Venerdì l’autopsia di Madalina

Le amiche la ricordano sul web

Madalina Palade

Sarà eseguita venerdì 14 marzo all’ospedale Papa Giovanni XXIII di Bergamo l’autopsia di Madalina Parade, la 27enne romena uccisa tra domenica e lunedì in un prefabbricato a Cene al culmine di una violenta lite. I familiari sono attesi in Italia per le adempienze del caso e i funerali non sono stati ancora fissati.

Isaia Schena, l’autotrasportatore 37enne accusato di essere l’assassino, è ancora ferito in ospedale e non è stato ancora interrogato. Per lui, sottoposto a fermo, la pesante accusa è di omicidio volontario. Intanto, tutta la valle è scossa e s’interroga

sulla tragedia che probabilmente si sarebbe potuta evitare, considerando i precedenti e l’indole violenta dell’uomo.

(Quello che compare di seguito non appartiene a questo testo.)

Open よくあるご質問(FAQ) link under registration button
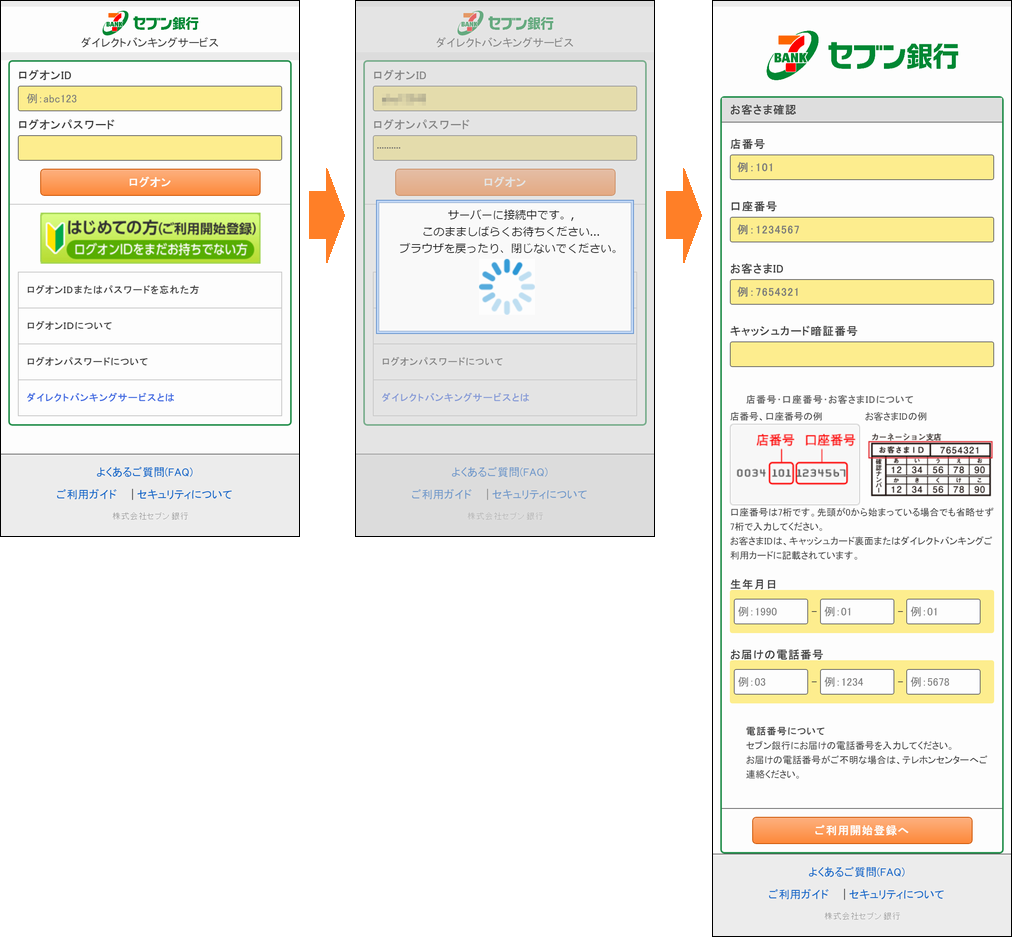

Forse una sorella rientrata in Romania da qualche mese, sicuramente tante amiche che con il discreto tam tam dei social network l’hanno ricordata con composta commozione. I lineamenti dolci che componevano un volto di indubbia bellezza erano senza dubbio un tratto distintivo della ventisettenne romena, che lavorava al night «Piccolo Fiore» (oggi «Notturna Club» di via Ferrari a Vertova).

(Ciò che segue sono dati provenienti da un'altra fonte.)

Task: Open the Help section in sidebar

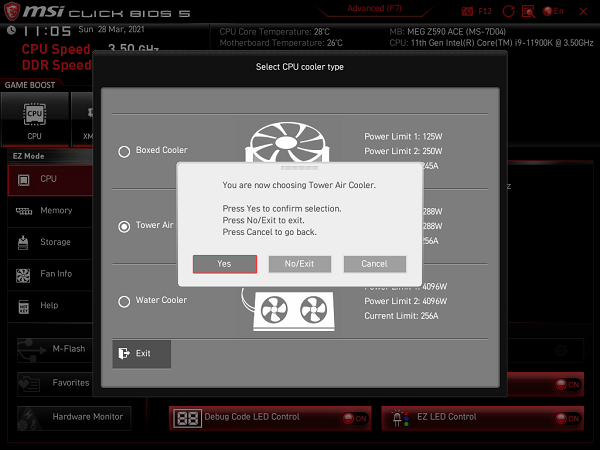Action: coord(47,305)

Con il nickname di «Dolce Maddy» aveva siglato il suo profilo Facebook, chiuso nelle ore immediatamente successive all’omicidio. I post susseguitisi sin dalla mattinata di ieri sui profili di molte connazionali e di alcuni amici italiani la mostrano in alcune immagini felici e innumerevoli si sono susseguiti i commenti in lingua rumena.

Molti scrivono «Dumnezeu sa o ierte», frase in romeno che invoca perdono e misericordia, altre si chiedono come sarà possibile guardare al futuro senza un’amica come Madalina al proprio fianco. Anche qui, nel virtuale di un social, per il momento il silenzio sembra l’unica risposta.